[START Data for this task]

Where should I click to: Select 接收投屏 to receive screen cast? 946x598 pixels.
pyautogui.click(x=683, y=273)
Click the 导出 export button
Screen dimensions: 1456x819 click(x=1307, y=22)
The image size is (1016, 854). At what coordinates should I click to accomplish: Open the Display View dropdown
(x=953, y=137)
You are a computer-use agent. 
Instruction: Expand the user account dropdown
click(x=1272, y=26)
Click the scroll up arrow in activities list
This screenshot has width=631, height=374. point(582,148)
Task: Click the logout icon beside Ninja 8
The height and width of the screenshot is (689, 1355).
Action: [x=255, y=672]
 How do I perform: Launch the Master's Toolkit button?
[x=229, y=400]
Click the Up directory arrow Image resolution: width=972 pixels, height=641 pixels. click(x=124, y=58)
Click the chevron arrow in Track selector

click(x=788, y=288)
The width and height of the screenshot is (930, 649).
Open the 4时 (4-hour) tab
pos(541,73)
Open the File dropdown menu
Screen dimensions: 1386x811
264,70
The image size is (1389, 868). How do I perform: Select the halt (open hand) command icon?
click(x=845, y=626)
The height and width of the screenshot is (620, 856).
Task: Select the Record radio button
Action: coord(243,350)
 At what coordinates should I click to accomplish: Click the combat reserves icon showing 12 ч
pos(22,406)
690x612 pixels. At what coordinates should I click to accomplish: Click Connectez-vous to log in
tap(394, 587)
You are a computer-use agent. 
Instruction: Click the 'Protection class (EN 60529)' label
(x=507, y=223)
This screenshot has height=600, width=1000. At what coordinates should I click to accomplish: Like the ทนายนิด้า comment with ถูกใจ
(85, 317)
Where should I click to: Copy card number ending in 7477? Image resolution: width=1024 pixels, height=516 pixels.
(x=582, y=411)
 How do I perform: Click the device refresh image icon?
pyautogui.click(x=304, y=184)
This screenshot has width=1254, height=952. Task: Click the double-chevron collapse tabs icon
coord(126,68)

[END Data for this task]

▸ **Goal of the exercise**
List these lines as numbered items, omitting any blank lines.

▸ **Answer to the problem**
1. Where should I click to: Select 接收投屏 to receive screen cast? 946x598 pixels.
2. pyautogui.click(x=683, y=273)
3. Click the 导出 export button
4. Screen dimensions: 1456x819 click(x=1307, y=22)
5. The image size is (1016, 854). At what coordinates should I click to accomplish: Open the Display View dropdown
6. (x=953, y=137)
7. You are a computer-use agent. 
8. Instruction: Expand the user account dropdown
9. click(x=1272, y=26)
10. Click the scroll up arrow in activities list
11. This screenshot has width=631, height=374. point(582,148)
12. Task: Click the logout icon beside Ninja 8
13. The height and width of the screenshot is (689, 1355).
14. Action: [x=255, y=672]
15.  How do I perform: Launch the Master's Toolkit button?
16. [x=229, y=400]
17. Click the Up directory arrow Image resolution: width=972 pixels, height=641 pixels. click(x=124, y=58)
18. Click the chevron arrow in Track selector
19. click(x=788, y=288)
20. The width and height of the screenshot is (930, 649).
21. Open the 4时 (4-hour) tab
22. pos(541,73)
23. Open the File dropdown menu
24. Screen dimensions: 1386x811
25. 264,70
26. The image size is (1389, 868). How do I perform: Select the halt (open hand) command icon?
27. click(x=845, y=626)
28. The height and width of the screenshot is (620, 856).
29. Task: Select the Record radio button
30. Action: coord(243,350)
31.  At what coordinates should I click to accomplish: Click the combat reserves icon showing 12 ч
32. pos(22,406)
33. 690x612 pixels. At what coordinates should I click to accomplish: Click Connectez-vous to log in
34. tap(394, 587)
35. You are a computer-use agent. 
36. Instruction: Click the 'Protection class (EN 60529)' label
37. (x=507, y=223)
38. This screenshot has height=600, width=1000. At what coordinates should I click to accomplish: Like the ทนายนิด้า comment with ถูกใจ
39. (85, 317)
40. Where should I click to: Copy card number ending in 7477? Image resolution: width=1024 pixels, height=516 pixels.
41. (x=582, y=411)
42.  How do I perform: Click the device refresh image icon?
43. pyautogui.click(x=304, y=184)
44. This screenshot has width=1254, height=952. Task: Click the double-chevron collapse tabs icon
45. coord(126,68)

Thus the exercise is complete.